El Cerro de la Estrella es uno de los puntos territoriales más importantes de Iztapalapa y del Valle de México. Su valor no se limita a la Representación de la Pasión de Cristo ni a la antigua ceremonia mexica del Fuego Nuevo: también concentra una riqueza geológica, arqueológica, ambiental y simbólica que lo convierte en un referente estratégico de la memoria urbana y natural de la ciudad.

Con una altitud de 2,460 metros sobre el nivel del mar, este antiguo volcán extinto forma parte esencial del paisaje de Iztapalapa. Su origen volcánico explica la presencia de numerosas cavidades, entre ellas la cueva C106, identificada como una posible estructura vinculada a la observación astronómica.
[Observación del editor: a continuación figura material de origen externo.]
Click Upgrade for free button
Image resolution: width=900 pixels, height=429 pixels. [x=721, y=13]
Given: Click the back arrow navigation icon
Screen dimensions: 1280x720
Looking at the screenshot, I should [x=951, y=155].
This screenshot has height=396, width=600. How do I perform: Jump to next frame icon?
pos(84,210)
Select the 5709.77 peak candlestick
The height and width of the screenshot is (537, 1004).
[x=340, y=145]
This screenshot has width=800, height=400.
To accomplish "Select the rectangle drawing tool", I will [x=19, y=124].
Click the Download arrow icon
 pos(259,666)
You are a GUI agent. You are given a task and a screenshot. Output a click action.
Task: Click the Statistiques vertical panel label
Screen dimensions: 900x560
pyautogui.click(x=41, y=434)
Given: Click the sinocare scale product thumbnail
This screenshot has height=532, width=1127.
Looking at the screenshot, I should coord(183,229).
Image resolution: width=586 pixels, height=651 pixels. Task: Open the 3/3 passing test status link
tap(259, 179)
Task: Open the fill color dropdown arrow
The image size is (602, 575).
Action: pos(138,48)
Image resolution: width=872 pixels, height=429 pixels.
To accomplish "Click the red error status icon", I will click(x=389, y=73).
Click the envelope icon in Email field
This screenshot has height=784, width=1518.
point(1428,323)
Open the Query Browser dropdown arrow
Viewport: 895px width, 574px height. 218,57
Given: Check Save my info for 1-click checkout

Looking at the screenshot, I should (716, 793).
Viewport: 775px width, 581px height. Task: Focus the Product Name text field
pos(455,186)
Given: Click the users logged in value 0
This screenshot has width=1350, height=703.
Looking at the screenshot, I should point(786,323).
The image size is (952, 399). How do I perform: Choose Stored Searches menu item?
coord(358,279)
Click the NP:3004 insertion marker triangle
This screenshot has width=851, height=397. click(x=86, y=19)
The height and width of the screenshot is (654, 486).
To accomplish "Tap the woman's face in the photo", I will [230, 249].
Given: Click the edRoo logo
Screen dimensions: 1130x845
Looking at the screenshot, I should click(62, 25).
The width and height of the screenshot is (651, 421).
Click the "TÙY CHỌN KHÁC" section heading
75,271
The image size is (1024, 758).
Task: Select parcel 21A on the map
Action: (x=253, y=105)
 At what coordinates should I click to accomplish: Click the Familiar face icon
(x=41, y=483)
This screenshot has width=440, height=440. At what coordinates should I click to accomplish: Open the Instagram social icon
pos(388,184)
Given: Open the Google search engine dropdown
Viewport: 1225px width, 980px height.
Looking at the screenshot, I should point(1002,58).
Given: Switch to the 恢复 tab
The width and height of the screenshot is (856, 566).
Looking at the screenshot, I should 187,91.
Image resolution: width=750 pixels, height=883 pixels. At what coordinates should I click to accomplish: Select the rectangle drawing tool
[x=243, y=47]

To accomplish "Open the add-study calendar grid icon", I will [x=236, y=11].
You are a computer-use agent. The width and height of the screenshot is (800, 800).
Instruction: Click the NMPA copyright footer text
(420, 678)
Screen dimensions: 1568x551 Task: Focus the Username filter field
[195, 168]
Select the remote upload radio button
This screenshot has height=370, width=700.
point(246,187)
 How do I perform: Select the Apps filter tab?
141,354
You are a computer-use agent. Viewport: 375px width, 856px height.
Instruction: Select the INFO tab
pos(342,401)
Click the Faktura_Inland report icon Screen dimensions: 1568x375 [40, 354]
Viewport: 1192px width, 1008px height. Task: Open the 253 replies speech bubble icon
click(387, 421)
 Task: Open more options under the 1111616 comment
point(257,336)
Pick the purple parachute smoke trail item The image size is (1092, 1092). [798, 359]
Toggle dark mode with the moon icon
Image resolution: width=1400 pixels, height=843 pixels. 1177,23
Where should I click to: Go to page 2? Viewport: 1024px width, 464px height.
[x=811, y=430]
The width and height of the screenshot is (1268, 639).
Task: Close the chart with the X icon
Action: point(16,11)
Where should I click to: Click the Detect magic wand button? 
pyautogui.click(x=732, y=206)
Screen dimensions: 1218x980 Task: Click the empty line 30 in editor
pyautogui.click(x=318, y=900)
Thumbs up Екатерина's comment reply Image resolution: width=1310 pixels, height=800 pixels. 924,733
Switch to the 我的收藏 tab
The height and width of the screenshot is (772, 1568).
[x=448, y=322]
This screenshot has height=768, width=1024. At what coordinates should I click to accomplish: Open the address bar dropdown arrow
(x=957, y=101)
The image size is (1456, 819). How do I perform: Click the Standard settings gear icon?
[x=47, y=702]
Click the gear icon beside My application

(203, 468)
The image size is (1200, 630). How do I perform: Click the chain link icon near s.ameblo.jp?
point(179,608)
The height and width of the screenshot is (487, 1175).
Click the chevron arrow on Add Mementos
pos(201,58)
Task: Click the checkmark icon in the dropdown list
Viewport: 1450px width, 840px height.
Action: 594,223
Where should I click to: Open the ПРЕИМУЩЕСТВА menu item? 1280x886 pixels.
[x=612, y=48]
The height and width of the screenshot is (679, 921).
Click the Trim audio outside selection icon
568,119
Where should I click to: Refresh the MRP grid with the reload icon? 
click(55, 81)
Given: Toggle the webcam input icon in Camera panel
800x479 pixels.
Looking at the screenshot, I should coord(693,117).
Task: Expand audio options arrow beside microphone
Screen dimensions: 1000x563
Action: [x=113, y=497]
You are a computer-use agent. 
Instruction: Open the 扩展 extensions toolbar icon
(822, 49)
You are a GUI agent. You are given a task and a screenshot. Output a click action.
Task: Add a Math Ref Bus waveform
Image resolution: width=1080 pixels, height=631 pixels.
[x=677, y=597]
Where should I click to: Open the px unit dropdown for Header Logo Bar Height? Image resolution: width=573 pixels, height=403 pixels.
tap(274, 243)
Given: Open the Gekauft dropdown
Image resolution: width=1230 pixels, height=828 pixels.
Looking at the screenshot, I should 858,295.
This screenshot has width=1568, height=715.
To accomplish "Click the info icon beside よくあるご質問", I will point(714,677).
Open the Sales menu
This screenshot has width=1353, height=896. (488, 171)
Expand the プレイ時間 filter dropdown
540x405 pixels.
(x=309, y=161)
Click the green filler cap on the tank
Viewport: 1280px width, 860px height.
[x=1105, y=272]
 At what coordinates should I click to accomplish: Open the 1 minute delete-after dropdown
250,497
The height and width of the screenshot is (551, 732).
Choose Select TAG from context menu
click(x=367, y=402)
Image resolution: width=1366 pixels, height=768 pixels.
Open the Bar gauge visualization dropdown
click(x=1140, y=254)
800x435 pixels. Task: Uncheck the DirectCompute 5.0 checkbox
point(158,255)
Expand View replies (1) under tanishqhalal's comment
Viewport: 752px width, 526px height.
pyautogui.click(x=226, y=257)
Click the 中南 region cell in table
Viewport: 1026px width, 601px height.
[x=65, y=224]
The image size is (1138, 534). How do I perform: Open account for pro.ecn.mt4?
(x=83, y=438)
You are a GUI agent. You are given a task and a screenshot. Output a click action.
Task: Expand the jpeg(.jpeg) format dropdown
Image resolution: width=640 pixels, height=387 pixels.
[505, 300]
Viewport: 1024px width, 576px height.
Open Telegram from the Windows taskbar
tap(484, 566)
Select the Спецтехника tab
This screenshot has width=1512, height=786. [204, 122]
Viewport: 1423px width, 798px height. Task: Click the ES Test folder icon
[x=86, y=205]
El cerro también conserva evidencia de ocupación humana milenaria. En sus faldas se han encontrado vestigios arqueológicos, incluida cerámica del periodo Preclásico mesoamericano, con más de 3,000 años de antigüedad.

Antes de su nombre actual, fue conocido como Huizachtépetl, “cerro de los huizaches”, por la vegetación característica de sus laderas. El nombre Cerro de la Estrella surgió durante la época colonial, asociado a la antigua Hacienda de la Estrella.

Actualmente cuenta con categorías de protección como Parque Nacional y Zona Ecológica, que reconocen su importancia ambiental, histórica y territorial. Su vegetación incluye especies introducidas, relictos de matorral xerófilo y flora nativa; además, se han registrado 68 especies de vertebrados terrestres, principalmente aves.

El Cerro de la Estrella sigue siendo un símbolo vivo de Iztapalapa: un espacio de identidad, memoria, biodiversidad y patrimonio que debe conocerse, valorarse y protegerse.